Alphadictionary.com

doppelganger

Printable Version
Pronunciation: dah-pêl-geng-gêr Hear it!

Part of Speech: Noun

Meaning: A double, someone's ostensible unrelated twin, someone who bears a very close resemblance to you though they are unrelated and possibly even unknown to you; an alter ego.

Notes: If you know where the diacritics are located on your keyboard, you may also spell this word with the original German umlaut: Doppelgänger. Preserving the capital letter (all nouns are capitalized in German) would be pushing poetic license too far though, I think.

In Play: Doppelgangers?This word won a short ride in the press toward the end of 2010 when George Stephanopoulos called actress Julia Roberts the doppelganger of Elizabeth Gilbert, author of Eat, Pray, Love on the TV show "Good Morning, America". Roberts plays Gilbert in the movie based on Gilbert's book. The word is used to refer to someone who looks almost exactly like you: "Well, I saw either you or your doppelganger at a bar last night well after 11:00 PM."

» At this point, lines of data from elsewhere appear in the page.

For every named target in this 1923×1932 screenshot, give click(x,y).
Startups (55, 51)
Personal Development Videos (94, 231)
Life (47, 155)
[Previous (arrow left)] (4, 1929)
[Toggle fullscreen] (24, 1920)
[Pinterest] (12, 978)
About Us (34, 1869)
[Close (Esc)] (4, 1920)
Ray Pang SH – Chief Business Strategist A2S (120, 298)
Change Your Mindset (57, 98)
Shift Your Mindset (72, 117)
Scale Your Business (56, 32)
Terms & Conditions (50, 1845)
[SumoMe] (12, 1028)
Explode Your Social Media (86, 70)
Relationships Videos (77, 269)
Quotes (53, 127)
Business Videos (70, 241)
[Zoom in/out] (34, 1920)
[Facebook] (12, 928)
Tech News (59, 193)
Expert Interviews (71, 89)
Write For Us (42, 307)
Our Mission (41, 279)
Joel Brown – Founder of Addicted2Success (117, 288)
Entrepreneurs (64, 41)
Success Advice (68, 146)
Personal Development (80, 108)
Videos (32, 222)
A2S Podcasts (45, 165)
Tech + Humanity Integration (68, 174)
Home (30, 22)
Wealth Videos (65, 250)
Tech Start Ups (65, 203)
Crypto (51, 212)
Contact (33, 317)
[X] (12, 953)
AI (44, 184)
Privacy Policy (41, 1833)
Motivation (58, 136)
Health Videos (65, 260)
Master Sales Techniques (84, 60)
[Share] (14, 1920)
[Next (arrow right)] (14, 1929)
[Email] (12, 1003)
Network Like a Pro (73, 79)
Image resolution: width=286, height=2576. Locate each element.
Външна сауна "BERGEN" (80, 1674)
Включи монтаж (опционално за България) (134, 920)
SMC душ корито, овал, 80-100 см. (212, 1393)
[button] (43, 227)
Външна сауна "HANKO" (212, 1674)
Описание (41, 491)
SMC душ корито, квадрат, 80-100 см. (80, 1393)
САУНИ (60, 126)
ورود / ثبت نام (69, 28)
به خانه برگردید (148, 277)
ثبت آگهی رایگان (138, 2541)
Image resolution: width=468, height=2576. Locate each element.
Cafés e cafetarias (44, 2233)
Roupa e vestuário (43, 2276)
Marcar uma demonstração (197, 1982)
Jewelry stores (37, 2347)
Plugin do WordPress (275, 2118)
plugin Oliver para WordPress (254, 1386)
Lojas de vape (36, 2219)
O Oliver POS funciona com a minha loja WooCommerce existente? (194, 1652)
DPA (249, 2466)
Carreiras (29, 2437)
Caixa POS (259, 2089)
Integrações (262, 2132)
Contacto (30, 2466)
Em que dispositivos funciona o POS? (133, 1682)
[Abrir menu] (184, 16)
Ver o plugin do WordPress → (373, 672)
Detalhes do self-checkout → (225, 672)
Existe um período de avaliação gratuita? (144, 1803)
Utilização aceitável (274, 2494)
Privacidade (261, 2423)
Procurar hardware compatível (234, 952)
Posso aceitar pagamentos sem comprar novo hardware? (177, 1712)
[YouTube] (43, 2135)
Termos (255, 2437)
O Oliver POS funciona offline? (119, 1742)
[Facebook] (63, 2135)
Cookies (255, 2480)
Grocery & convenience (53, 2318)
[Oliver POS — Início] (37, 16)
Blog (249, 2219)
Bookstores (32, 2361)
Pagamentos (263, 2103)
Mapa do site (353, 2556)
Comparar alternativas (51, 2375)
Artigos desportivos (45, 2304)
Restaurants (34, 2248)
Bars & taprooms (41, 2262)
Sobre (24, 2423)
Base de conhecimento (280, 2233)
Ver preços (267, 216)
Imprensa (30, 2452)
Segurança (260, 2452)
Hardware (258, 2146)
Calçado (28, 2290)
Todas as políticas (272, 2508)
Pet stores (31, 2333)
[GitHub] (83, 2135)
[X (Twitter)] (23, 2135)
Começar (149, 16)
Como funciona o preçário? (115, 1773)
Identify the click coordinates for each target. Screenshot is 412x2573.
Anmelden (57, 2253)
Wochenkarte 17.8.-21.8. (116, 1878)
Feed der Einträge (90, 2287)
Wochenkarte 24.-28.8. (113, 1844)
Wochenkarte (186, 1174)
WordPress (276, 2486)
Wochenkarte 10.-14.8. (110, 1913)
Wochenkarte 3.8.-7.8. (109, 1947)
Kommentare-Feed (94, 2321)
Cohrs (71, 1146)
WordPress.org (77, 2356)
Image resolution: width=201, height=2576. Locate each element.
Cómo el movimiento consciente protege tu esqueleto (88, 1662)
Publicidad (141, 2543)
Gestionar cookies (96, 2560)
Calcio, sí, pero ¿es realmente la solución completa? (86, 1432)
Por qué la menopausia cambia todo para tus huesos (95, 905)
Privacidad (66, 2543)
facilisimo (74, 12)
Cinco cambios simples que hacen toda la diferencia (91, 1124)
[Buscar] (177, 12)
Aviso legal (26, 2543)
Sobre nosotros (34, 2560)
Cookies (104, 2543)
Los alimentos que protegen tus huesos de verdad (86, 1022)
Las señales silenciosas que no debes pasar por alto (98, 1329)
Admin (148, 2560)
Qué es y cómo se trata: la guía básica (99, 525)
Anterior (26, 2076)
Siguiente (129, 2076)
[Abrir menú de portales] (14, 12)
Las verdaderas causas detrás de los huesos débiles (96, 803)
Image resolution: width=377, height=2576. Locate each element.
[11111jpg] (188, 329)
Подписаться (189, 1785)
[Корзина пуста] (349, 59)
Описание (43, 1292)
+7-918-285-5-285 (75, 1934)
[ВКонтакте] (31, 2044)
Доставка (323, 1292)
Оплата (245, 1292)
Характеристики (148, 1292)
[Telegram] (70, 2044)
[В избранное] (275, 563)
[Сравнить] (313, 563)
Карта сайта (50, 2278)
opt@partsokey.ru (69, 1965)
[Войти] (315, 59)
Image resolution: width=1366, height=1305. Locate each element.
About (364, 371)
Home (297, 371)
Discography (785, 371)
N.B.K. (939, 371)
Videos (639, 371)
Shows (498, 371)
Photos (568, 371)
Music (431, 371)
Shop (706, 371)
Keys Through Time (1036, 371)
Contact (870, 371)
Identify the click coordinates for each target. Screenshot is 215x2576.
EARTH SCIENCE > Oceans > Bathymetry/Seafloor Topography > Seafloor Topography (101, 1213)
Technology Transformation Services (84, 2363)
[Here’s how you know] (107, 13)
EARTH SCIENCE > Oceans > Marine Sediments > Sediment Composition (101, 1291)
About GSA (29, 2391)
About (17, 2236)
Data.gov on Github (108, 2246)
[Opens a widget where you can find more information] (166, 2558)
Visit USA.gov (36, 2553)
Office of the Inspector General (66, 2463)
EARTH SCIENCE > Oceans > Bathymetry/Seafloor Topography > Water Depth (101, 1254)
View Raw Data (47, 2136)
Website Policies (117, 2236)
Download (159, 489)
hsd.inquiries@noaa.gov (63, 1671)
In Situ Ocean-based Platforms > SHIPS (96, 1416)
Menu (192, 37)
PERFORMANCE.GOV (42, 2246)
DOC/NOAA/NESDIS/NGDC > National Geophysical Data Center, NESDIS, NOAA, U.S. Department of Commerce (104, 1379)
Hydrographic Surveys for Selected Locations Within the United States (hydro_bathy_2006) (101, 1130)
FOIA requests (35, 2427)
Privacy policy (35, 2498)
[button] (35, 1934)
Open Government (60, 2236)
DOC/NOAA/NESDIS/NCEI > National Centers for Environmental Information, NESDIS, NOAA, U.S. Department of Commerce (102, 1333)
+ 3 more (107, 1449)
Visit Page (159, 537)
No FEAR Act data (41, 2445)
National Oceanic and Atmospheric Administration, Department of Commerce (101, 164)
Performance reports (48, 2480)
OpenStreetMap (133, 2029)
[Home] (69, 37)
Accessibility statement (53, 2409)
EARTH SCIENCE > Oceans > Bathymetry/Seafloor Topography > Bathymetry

Word History: The German compound noun Doppelgänger is made up of doppel "double" + Gänger "goer". Gänger comes from gehen "go", ging "went", gegangen "gone". It shares the same source as Old English "gan", which ultimately became go in Modern English. Gang itself is preserved in a few English words like gangway, gangplank, originally a board for walking on and off a boat. The Old Germanic noun, gatwon "going," led to Norwegian and Swedish gata "street," and Modern English gate and gait. (Thanks to Susan Lister—or was it her doppelganger?—for suggesting today's very Good if borrowed Word.)